Há uma preocupação com a cota de importação chinesa, estabelecida em 1,1 milhão de toneladas. Só em janeiro, mais de 10% dessa cota já foi utilizada, o que pode causar variações no preço ao longo do ano. Mas outros mercados importantes continuam aumentando as aquisições de carne brasileira. No mercado interno, a maioria dos cortes bovinos pesquisados pelo Deral subiu de preço, com destaque para o filé mignon, que acumula alta de 17% em um ano.

Na avicultura de corte, o cenário é de margens positivas para o produtor paranaense. O custo de produção do frango vivo encerrou 2025 em R$ 4,65/kg, uma queda de 2,9% em relação ao ano anterior, impulsionada principalmente pelo recuo nos preços da ração (-8,92%). No fechamento do ano, o preço médio recebido pelo produtor (R$ 4,92/kg) ficou 4,2% acima do custo médio anual, preservando a rentabilidade em um setor que lidera as exportações de carne no Brasil.

Safra

O boletim trata ainda dos números da estimativa de safra, com base no relatório de Previsão de Safra Subjetiva, que tem como destaque a atualização da área de plantio do milho.

No setor de grãos, a soja caminha para uma colheita robusta, mantendo a estimativa de 22,12 milhões de toneladas para o ciclo 2025/26. Até o momento, os trabalhos de campo atingiram 37% dos 5,77 milhões de hectares plantados, um ritmo considerado dentro da normalidade histórica. A manutenção da projeção traz segurança ao setor produtivo, embora o avanço da colheita da oleaginosa seja monitorado de perto, já que dita o ritmo de plantio do milho segunda safra e ajuda a mitigar riscos climáticos na janela de semeadura.

O milho também desempenha papel central no balanço mensal, com previsão de alcançar 21,1 milhões de toneladas no somatório das duas safras. A primeira safra já está com 42% da área colhida, enquanto o plantio da segunda safra atingiu 45% dos 2,86 milhões de hectares previstos. A ampla área destinada ao cereal no segundo ciclo sustenta a perspectiva de produção elevada, garantindo o suprimento para a cadeia de proteína animal, apesar da concorrência direta com a soja pelo cronograma de uso das áreas agrícolas.

Foto: Jaelson Lucas / AEN

Para o analista do Deral, Edmar Gervasio, o momento é bom. “Estamos tendo uma recuperação de área de plantio. Comparando com o período anterior, tivemos uma alta de mais de 20% em termos de área. Há muito tempo não se via um ganho de área na primeira safra porque a soja sempre é a principal cultura no primeiro ciclo de verão. Nesse ano, teve uma inversão. O milho ganhou espaço, principalmente, na primeira safra. E a produtividade tem sido muito boa. Devemos colher em torno de 3,6 milhões de toneladas na primeira safra e esse número pode melhorar”, disse.

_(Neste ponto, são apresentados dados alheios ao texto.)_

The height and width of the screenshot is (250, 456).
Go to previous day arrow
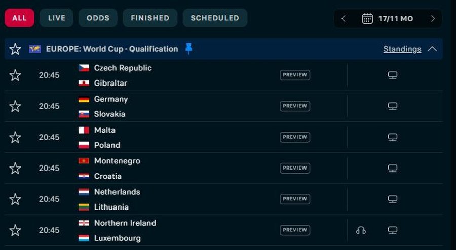click(x=344, y=19)
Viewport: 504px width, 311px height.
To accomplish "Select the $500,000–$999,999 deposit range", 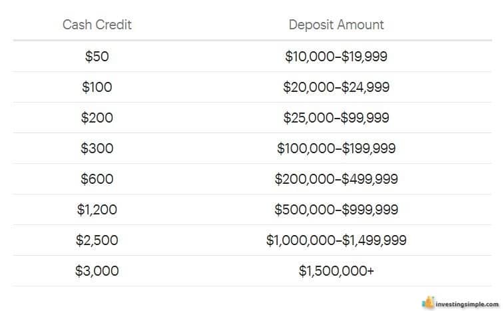I will [x=336, y=210].
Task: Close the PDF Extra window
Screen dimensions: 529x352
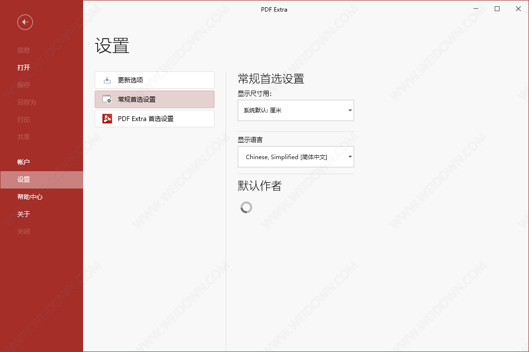Action: pos(518,9)
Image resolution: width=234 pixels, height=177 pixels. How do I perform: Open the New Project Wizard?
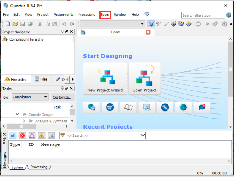105,78
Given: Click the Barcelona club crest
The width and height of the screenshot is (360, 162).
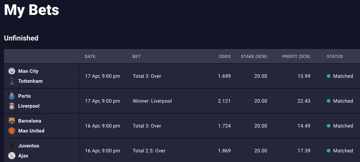Looking at the screenshot, I should click(x=12, y=121).
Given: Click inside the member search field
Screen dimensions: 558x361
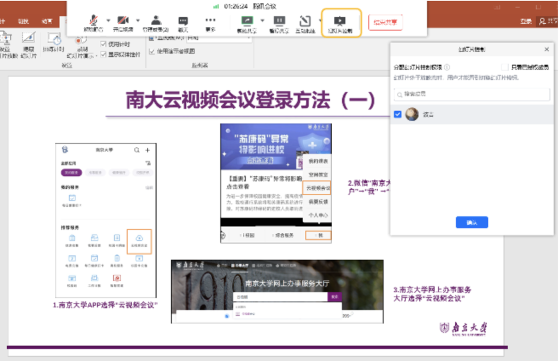Looking at the screenshot, I should (471, 95).
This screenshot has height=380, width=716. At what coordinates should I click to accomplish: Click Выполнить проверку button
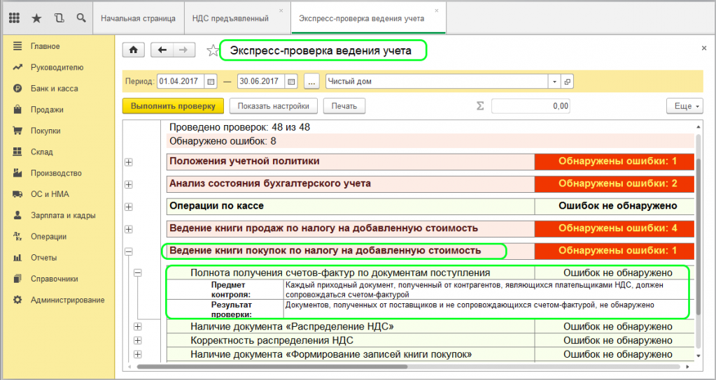coord(173,106)
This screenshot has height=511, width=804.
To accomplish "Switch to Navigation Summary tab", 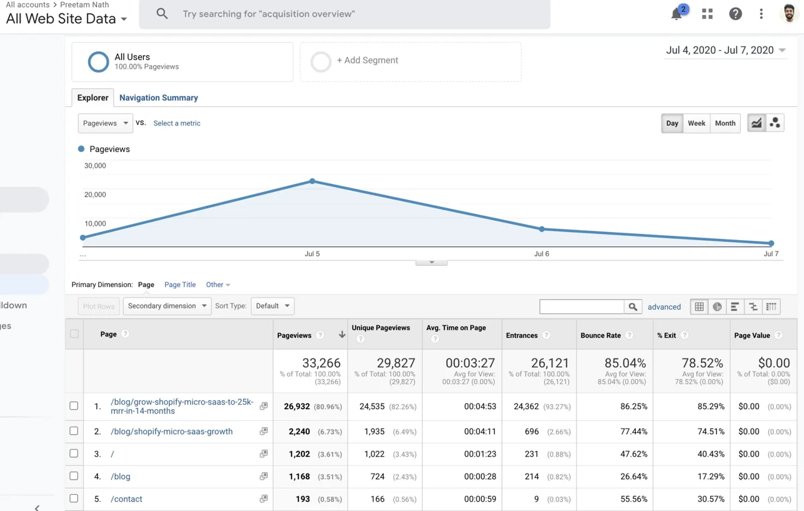I will click(x=158, y=98).
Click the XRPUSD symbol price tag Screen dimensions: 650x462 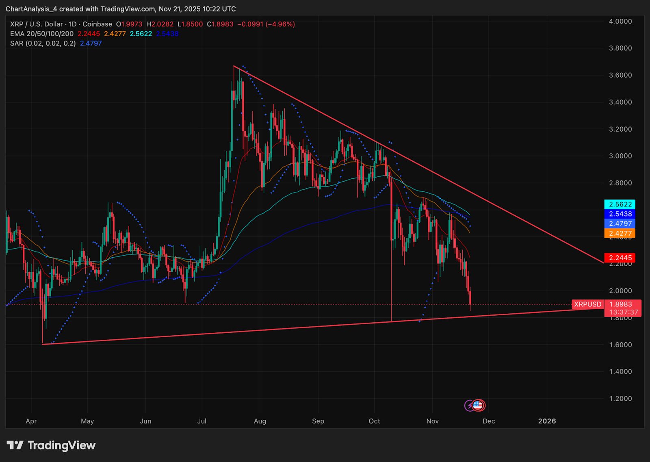point(587,304)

Em contraste com a estabilidade da soja, a cultura do feijão acende um alerta devido à forte redução de área. O levantamento de fevereiro aponta uma retração na área da segunda safra em relação ao ano anterior. Segundo Carlos Hugo Godinho, engenheiro agrônomo e analista do Deral, a redução é um movimento de cautela do produtor, que busca culturas com custos de manejo mais previsíveis neste momento.

“Para quem produz, o cenário é de preços firmes, o que pode compensar o menor volume colhido. Já para o consumidor, mesmo com oscilação de preços a subida tem ocorrido de forma gradual e o varejo ainda possui estoques que amortecem o repasse imediato. A recomendação é que o consumidor pesquise, pois o feijão preto, por exemplo, ainda apresenta valores bem mais acessíveis que no mesmo período do ano passado”, diz.